──────── EXTRACTED MATERIAL ────────
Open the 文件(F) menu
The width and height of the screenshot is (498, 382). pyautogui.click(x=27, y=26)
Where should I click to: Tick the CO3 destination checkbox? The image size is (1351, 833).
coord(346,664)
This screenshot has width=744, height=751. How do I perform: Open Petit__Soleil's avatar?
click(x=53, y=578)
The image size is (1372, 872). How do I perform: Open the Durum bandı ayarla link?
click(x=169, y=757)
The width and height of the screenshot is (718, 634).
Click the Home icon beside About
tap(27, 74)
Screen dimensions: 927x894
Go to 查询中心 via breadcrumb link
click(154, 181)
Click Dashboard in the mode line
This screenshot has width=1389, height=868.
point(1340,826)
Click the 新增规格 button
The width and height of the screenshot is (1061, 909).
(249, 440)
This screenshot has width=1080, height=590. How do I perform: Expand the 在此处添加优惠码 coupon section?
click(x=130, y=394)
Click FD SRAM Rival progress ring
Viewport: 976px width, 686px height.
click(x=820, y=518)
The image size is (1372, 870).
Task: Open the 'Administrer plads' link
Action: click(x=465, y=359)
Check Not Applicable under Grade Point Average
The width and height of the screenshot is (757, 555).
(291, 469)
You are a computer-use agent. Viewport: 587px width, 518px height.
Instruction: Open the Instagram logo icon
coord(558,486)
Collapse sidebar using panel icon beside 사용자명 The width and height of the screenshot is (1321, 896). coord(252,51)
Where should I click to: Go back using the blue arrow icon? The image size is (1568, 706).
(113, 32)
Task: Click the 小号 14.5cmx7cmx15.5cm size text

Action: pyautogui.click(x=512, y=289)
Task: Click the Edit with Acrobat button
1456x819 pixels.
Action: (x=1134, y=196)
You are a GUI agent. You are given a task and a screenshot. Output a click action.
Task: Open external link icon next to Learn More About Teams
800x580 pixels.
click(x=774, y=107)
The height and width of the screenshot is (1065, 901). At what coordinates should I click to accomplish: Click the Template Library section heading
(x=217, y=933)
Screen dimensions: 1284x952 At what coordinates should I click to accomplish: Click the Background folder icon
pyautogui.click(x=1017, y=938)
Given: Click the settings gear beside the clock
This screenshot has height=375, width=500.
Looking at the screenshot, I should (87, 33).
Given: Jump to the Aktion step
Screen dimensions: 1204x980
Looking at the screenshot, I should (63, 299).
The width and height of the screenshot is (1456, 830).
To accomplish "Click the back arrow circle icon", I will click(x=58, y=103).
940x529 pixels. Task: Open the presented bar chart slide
────────
◆ WHAT TO WORK ON: If a line in the records above contains "agent", copy that line.

◆ ANSWER SECTION:
You are a computer-use agent. Viewport: 587px width, 518px height.
You are a GUI agent. You are given a task and a screenshot. Output a click action.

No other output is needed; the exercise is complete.